**Consegna A**
Riporta parola per parola il tratto del brano su Scilla che va da "Il secondo compagno, caduto" fino a "una zampa dell'animale.".
**Consegna B**
Nel brano su Scilla, per quale parte del corpo il cane afferra il secondo compagno caduto in acqua?

**Estratto dal testo**
........

Contrariamente alla descrizione di Omero (Od., XII, 39-127), Scilla non appare qui nelle sembianze di una spaventosa piovra, bensì, come verrà descritta da poeti più tardi e, in diversi passi, da Ovidio (Met., VII, 64 s.; XIII, 730-734; XIV, 60-67 e 70 s.), nell'aspetto di un mostro con la parte superiore del corpo femminile, con due code di delfino e sei protomi canine fuoriuscenti dalla parte inferiore del corpo; essa probabilmente ha già divelto con la mano sinistra il timone di bordo dall'ancoraggio. Già precedentemente agli scavi del 1957 era stata ritrovata una gigantesca mano sinistra con i resti di un palo a forma di clava, purtroppo andata dispersa; questa era con ogni probabilità la mano di Scilla con i resti del timone. Con la mano destra essa solleva il compagno di Odisseo dalla nave e lo lancia al cane affinché questo lo divori e ora afferra il timoniere per i capelli senza curarsi del fatto che nello stesso momento l'àphlaston, veloce come un bolide, le fa sfuggire di mano la vittima, contro la quale sta per avventarsi uno dei cani digrignanti. Tuttavia le restano cinque vittime. Il primo compagno viene lanciato da Scilla al cane che spunta dal suo fianco sinistro; lo sfortunato è afferrato dalla coda sinistra del mostro che gli si avvolge attorno a spirale e lo solleva verso il cane più in alto; questo lo ferisce al ginocchio destro con la zampa e con le fauci spalancate gli azzanna la coscia. L'uomo tende la mano sinistra in basso afferrando le narici del cane e tenta di lacerargli il muso. Le sue estremità si aggrappano a spirale al corpo del pesce e, martoriato, l'uomo rovescia la testa sul lato per non dover assistere alla sua mutilazione mortale.
Il secondo compagno, caduto in acqua a sinistra di Scilla, è riportato su dal cane fuoriuscente dall'aculeo sinistro dell'osso iliaco di Scilla; l'animale lo afferra per la nuca e lo scuote come una preda di caccia allo scopo di spezzargli l'osso del collo. Le gambe divaricate dell'uomo sono levate in aria, mentre egli si tiene con le mani alle zampe del suo aggressore. Il terzo dei compagni, caduto in mare dinanzi a Scilla, viene afferrato alla spalla destra da uno dei cani cresciuti dall'addome del mostro; mentre la zampe adunghiano l'altra spalla e il braccio destro, il cane azzanna la carotide dell'uomo sollevato obliquamente dall'acqua, che riesce ad afferrare con la mano sinistra una zampa dell'animale.

........

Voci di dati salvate
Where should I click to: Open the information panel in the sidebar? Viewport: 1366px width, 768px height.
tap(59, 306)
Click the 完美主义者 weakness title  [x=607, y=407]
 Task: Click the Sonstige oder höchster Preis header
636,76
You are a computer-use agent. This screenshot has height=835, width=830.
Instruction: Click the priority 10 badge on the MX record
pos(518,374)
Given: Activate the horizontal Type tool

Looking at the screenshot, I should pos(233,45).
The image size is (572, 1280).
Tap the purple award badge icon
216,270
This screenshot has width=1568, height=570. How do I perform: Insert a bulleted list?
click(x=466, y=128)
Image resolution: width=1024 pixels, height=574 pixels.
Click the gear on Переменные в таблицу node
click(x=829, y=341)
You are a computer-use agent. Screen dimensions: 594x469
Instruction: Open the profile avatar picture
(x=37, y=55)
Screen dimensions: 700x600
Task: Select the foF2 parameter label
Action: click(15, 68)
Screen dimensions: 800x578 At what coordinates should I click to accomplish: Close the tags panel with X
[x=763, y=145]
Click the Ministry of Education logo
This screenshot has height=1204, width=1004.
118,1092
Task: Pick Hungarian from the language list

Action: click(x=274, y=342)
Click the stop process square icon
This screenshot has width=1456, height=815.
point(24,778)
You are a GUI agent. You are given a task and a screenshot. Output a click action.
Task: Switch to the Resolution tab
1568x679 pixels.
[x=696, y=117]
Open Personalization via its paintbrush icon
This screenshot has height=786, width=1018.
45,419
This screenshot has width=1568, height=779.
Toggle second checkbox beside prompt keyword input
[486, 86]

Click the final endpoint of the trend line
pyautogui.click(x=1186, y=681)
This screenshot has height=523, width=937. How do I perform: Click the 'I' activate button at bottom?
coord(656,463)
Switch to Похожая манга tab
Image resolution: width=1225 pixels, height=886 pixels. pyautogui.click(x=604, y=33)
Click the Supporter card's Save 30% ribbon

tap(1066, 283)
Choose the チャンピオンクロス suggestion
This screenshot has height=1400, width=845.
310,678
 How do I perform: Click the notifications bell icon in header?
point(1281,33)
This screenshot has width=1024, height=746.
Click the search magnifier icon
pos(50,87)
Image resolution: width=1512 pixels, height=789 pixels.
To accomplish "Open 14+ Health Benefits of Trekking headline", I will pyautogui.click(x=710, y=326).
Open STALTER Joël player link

........

**Risposta A**
Il secondo compagno, caduto in acqua a sinistra di Scilla, è riportato su dal cane fuoriuscente dall'aculeo sinistro dell'osso iliaco di Scilla; l'animale lo afferra per la nuca e lo scuote come una preda di caccia allo scopo di spezzargli l'osso del collo. Le gambe divaricate dell'uomo sono levate in aria, mentre egli si tiene con le mani alle zampe del suo aggressore. Il terzo dei compagni, caduto in mare dinanzi a Scilla, viene afferrato alla spalla destra da uno dei cani cresciuti dall'addome del mostro; mentre la zampe adunghiano l'altra spalla e il braccio destro, il cane azzanna la carotide dell'uomo sollevato obliquamente dall'acqua, che riesce ad afferrare con la mano sinistra una zampa dell'animale.

**Risposta B**
Lo afferra per la nuca.